Connecticut is investigating Amazon’s practices in the e-books market.

Connecticut’s top law enforcement official said on Wednesday that he was conducting an antitrust investigation into how Amazon runs its e-books business.

William Tong, Connecticut’s attorney general, said in a statement that the state “has an active and ongoing antitrust investigation into Amazon regarding potentially anticompetitive terms” in the distribution agreements the company has for electronic books with some publishers.

The investigation is the latest antitrust inquiry into Amazon to be publicly revealed. Officials in California and Washington have scrutinized how the company treats the independent merchants who use its marketplace. The Federal Trade Commission also has its own inquiry into the company, which critics say has grown into a dominant online retailer by crushing smaller competitors.

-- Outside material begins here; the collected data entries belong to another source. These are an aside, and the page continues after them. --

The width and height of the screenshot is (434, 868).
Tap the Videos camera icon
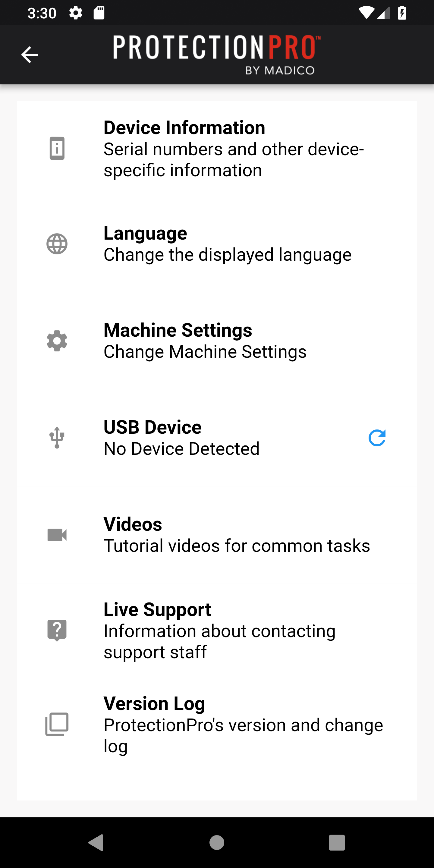click(x=57, y=535)
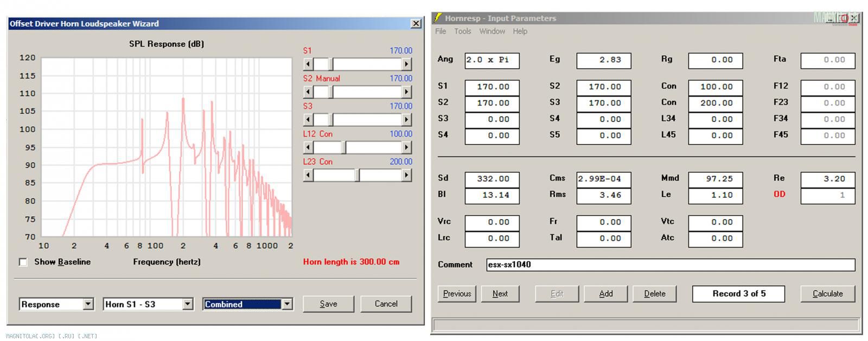Open the Tools menu
The height and width of the screenshot is (341, 868).
[x=462, y=31]
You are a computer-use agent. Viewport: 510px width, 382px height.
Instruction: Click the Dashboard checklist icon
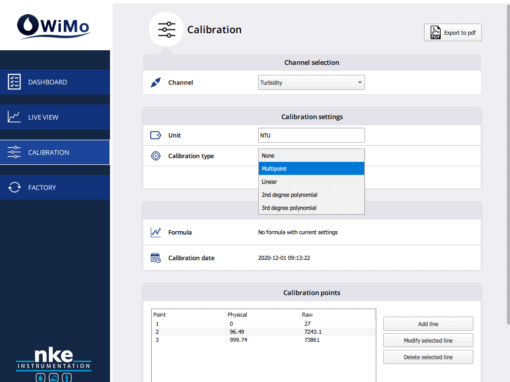tap(14, 82)
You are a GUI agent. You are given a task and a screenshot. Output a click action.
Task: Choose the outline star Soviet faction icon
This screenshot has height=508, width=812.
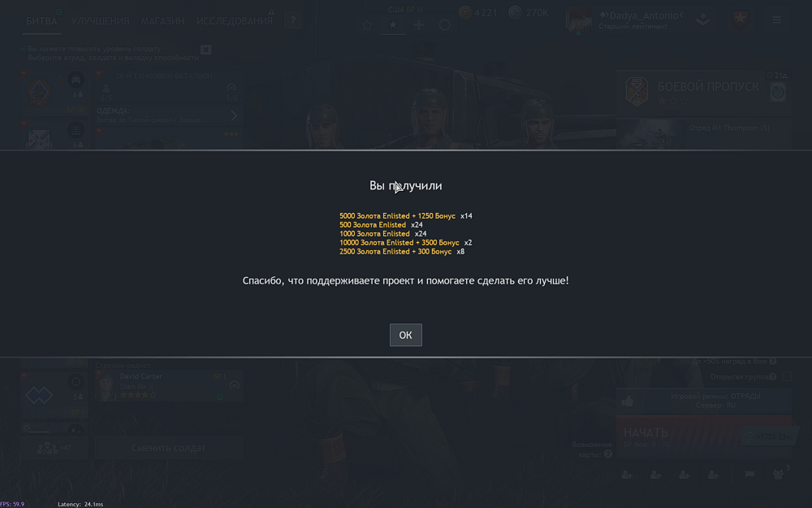click(367, 25)
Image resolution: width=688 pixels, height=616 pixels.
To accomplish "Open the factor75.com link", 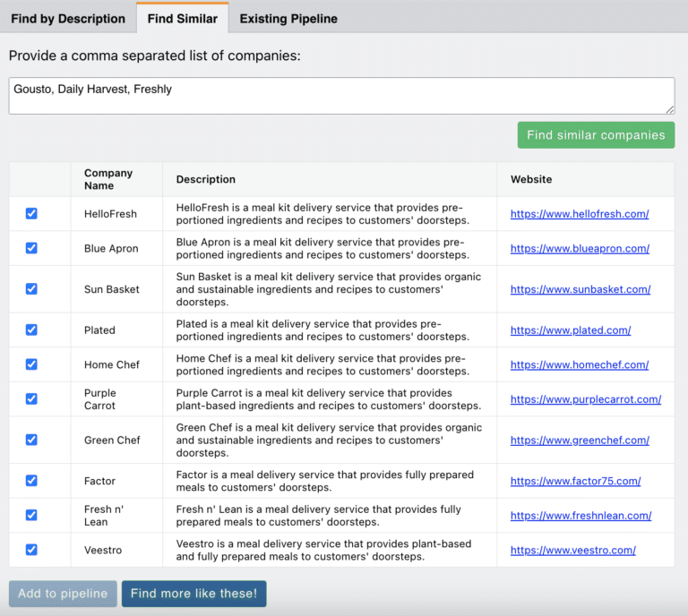I will pyautogui.click(x=575, y=481).
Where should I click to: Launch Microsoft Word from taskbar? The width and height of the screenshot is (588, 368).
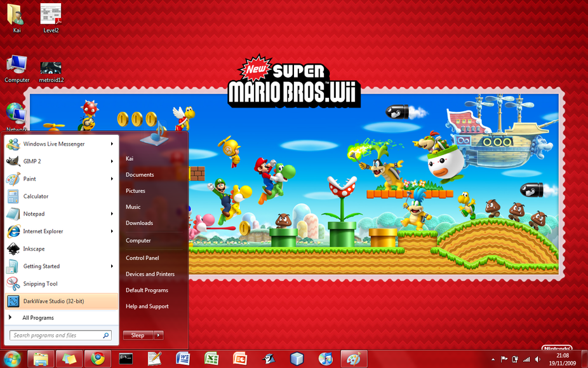(183, 358)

A spokesman for Amazon declined to comment. The inquiry was reported earlier by The Wall Street Journal.

Amazon got its start selling books in the 1990s. It introduced its Kindle e-books reader in 2007. The business quickly attracted regulatory attention. In 2012, the Department of Justice sued Apple, saying it had conspired with major publishers to raise the price of e-books beyond the $9.99 that Amazon charged.

Connecticut was among the states that filed their own lawsuit against Apple. Mr. Tong, a Democrat, said in his statement that his office “continues to aggressively monitor this market to protect fair competition for consumers, authors and other e-book retailers.”